- _WHAT IS NEEDED_: The copy should hold exactly the lines below from the one that contains "Click the $100,000 major investor threshold" through the one that contains "You are a computer-use agent. 400x400 pixels." and nothing else, so no pictures.
---*---
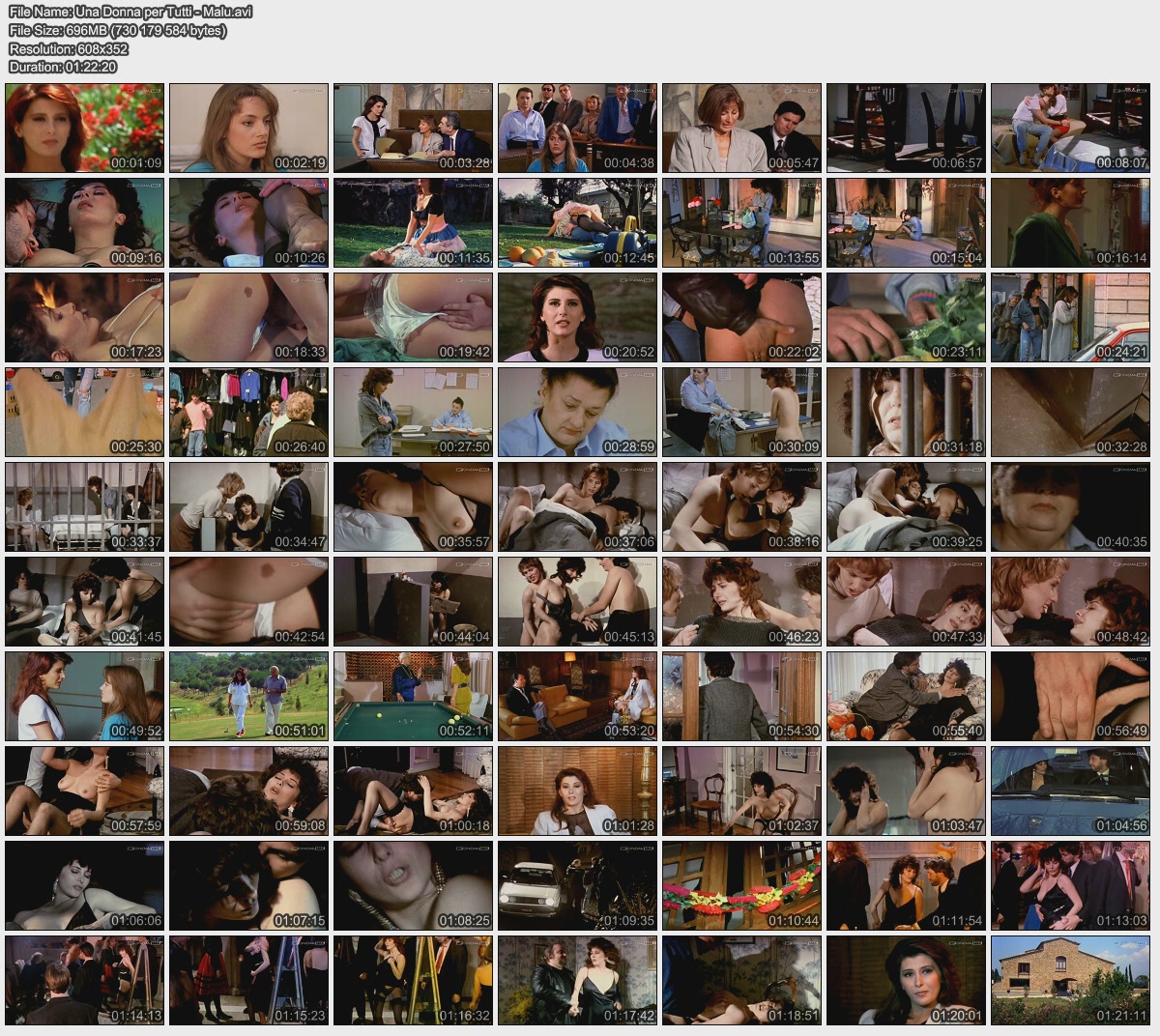Screen dimensions: 1160x1036
Task: Open the thumbnail timestamped 00:01:09 with red flowers
Action: pyautogui.click(x=84, y=128)
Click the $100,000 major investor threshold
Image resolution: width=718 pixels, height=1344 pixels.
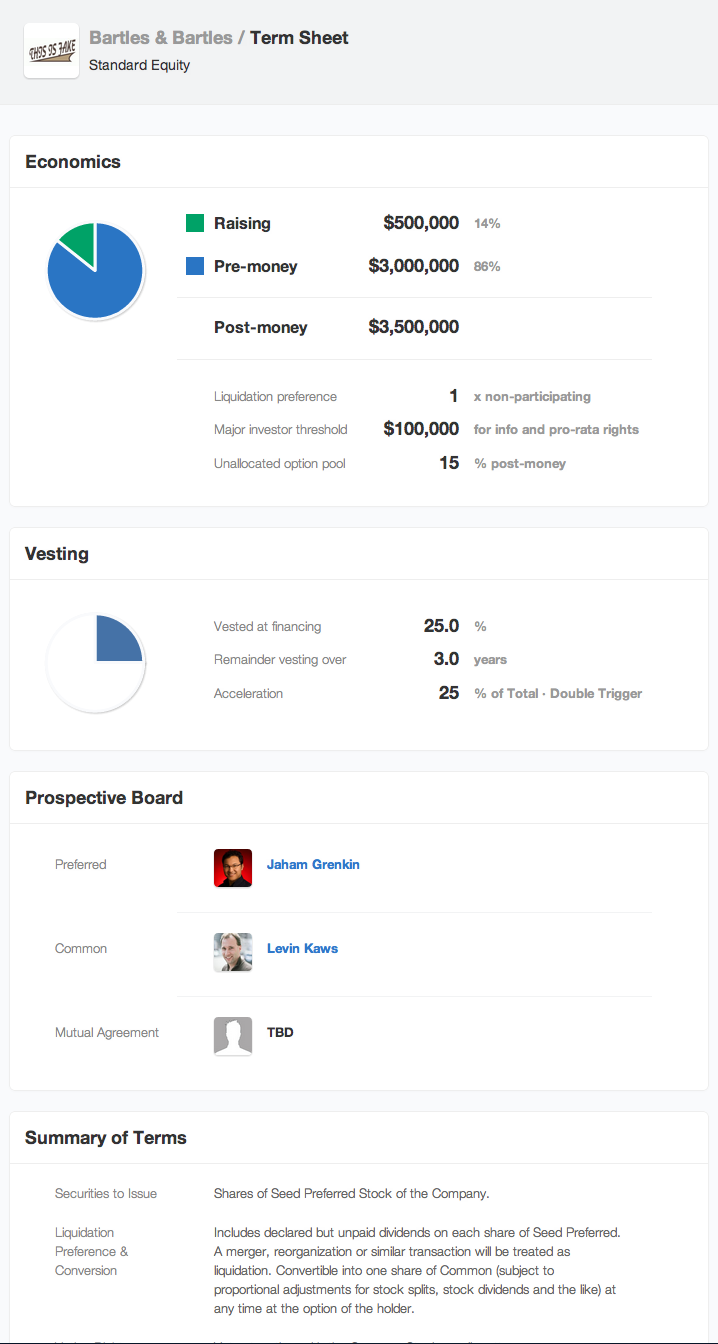[421, 429]
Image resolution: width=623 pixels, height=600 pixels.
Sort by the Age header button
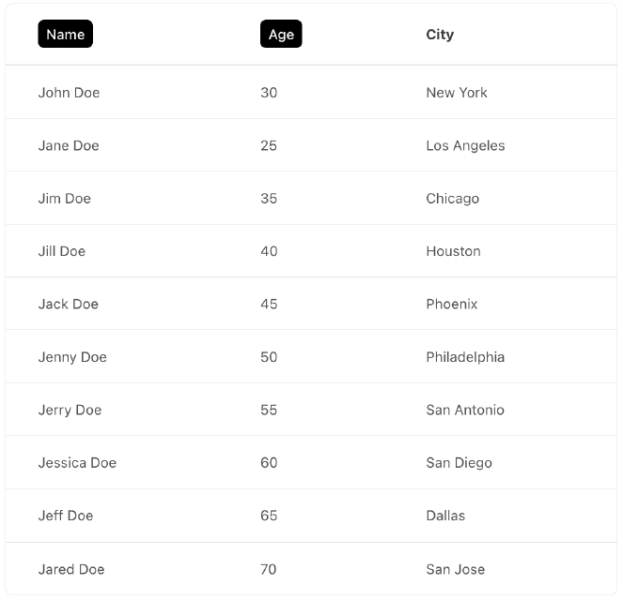tap(281, 34)
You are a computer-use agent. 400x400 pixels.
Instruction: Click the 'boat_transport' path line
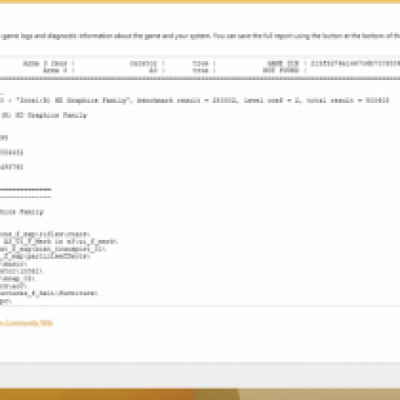click(53, 249)
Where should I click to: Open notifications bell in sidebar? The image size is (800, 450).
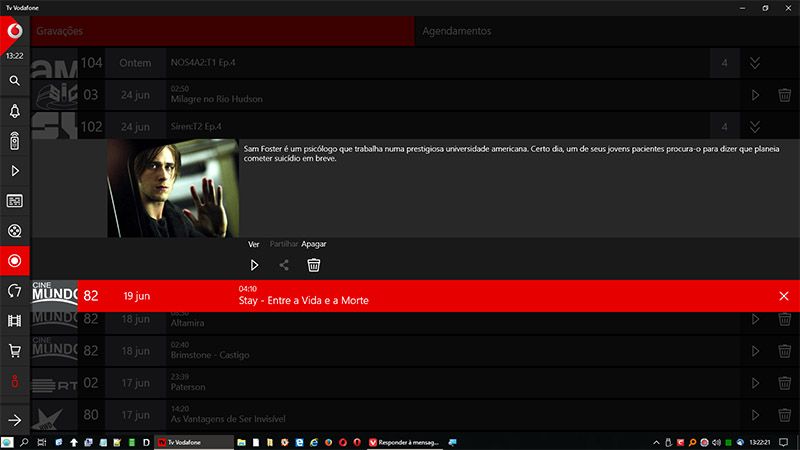point(14,110)
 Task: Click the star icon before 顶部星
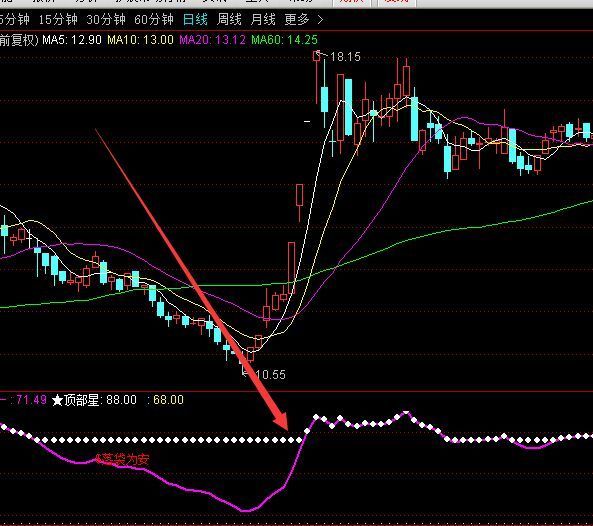(57, 400)
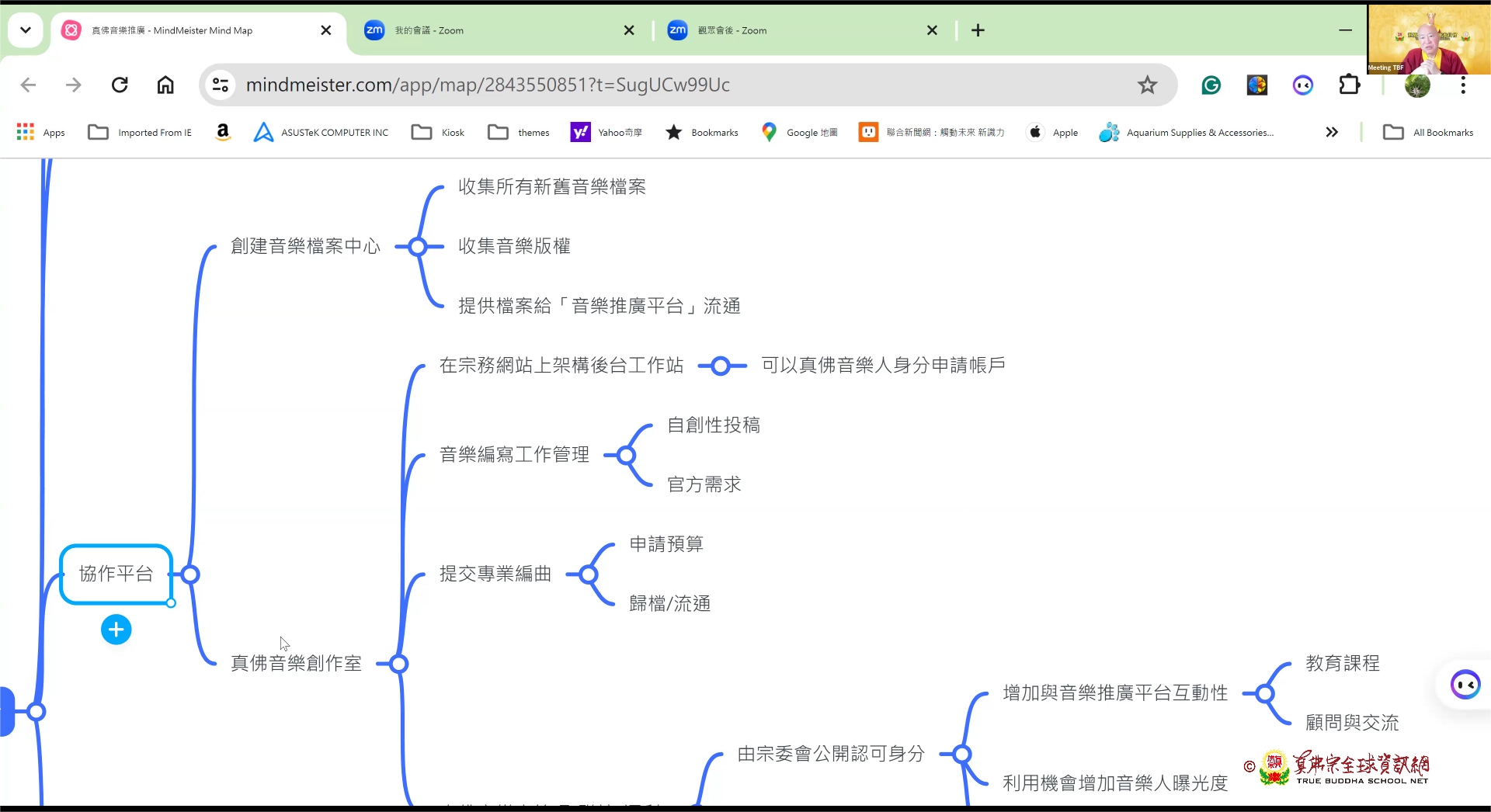Go to browser home page icon
This screenshot has width=1491, height=812.
coord(165,85)
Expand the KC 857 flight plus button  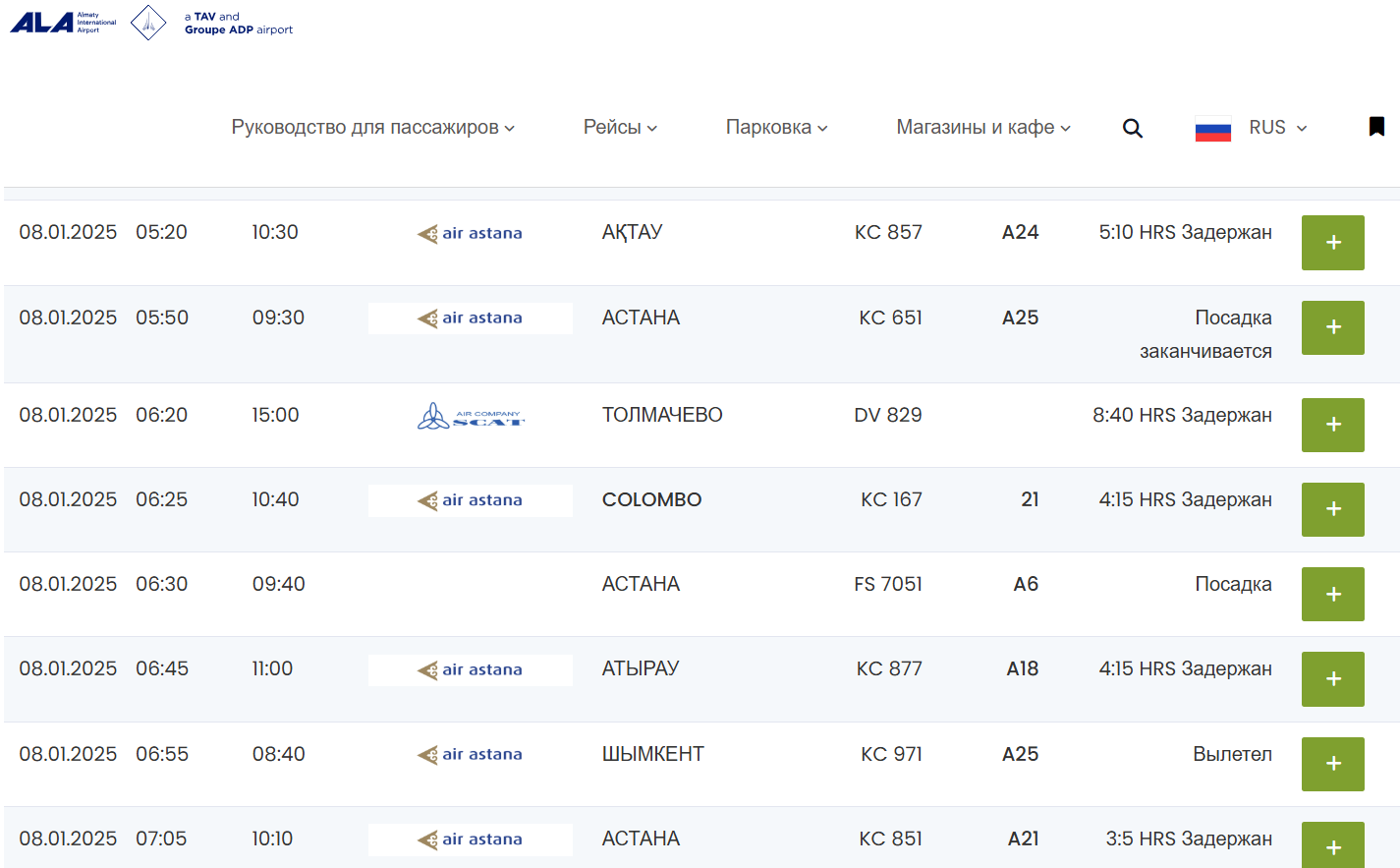1332,243
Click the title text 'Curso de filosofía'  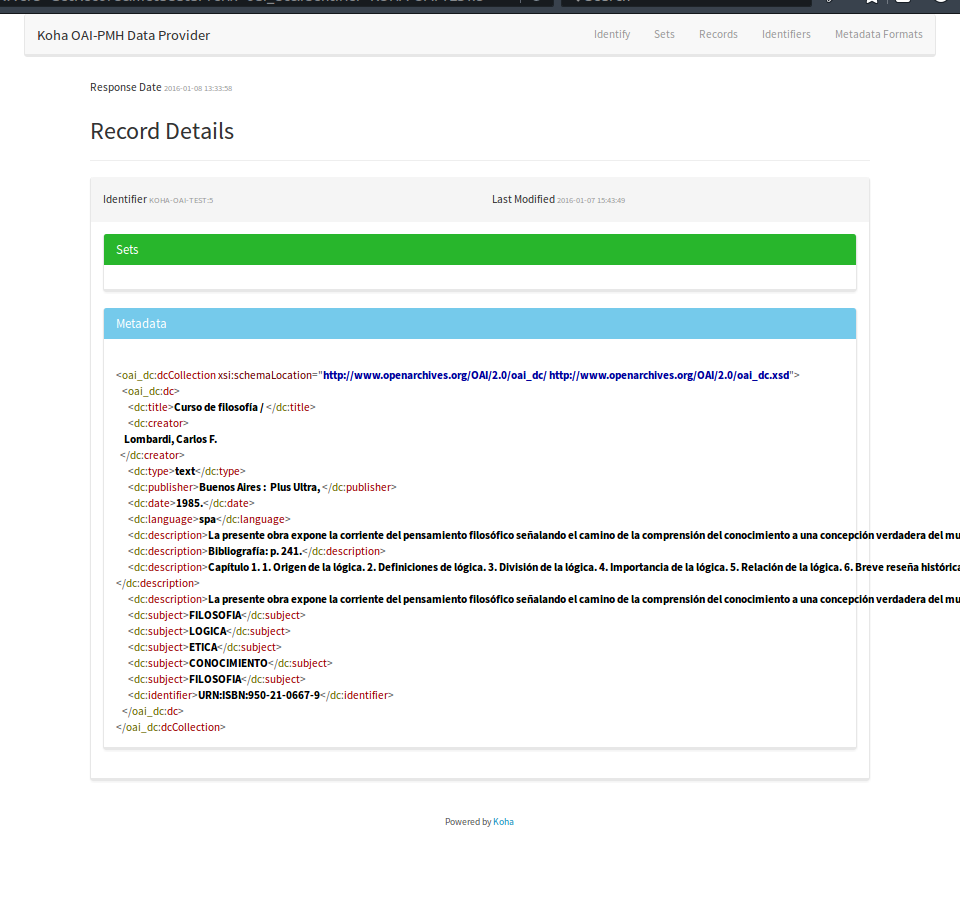click(215, 407)
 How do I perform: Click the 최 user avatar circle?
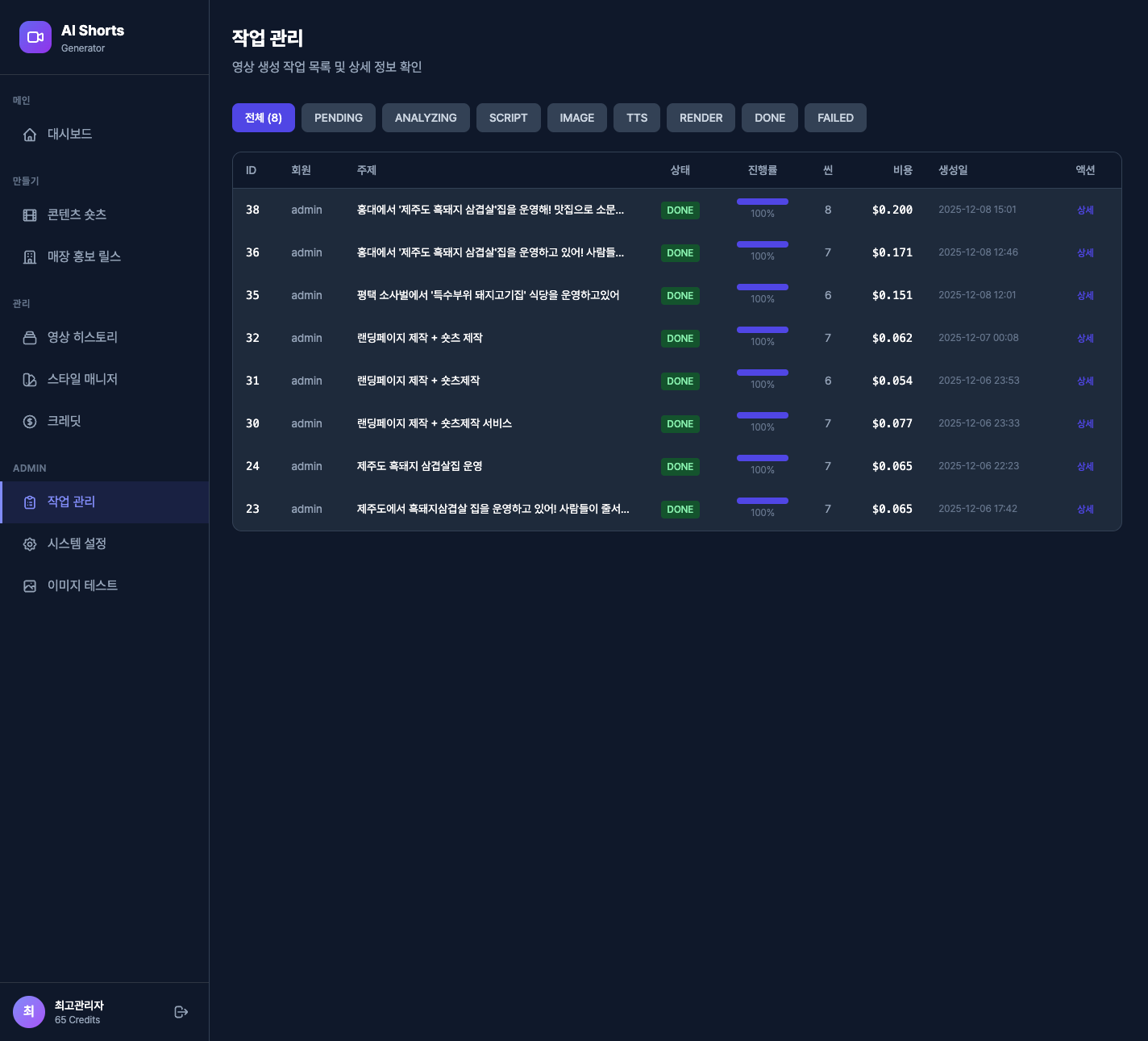(29, 1012)
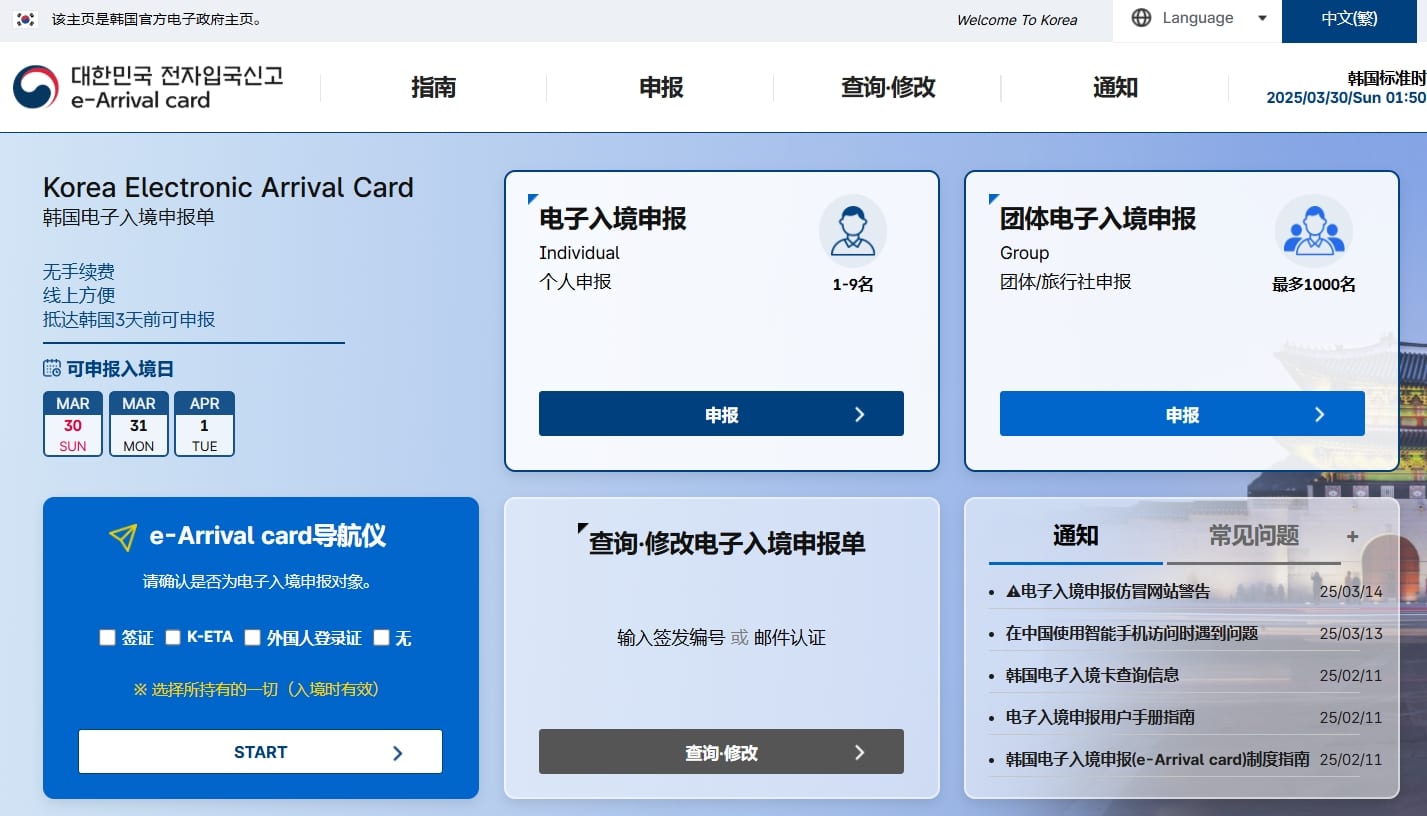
---*---
- _SOLUTION TO THE PROBLEM_:
Click the $100,000 major investor threshold
Image resolution: width=718 pixels, height=1344 pixels.
[421, 429]
Image resolution: width=623 pixels, height=600 pixels.
Sort by the Age header button
tap(281, 34)
You are a computer-use agent. 400x400 pixels.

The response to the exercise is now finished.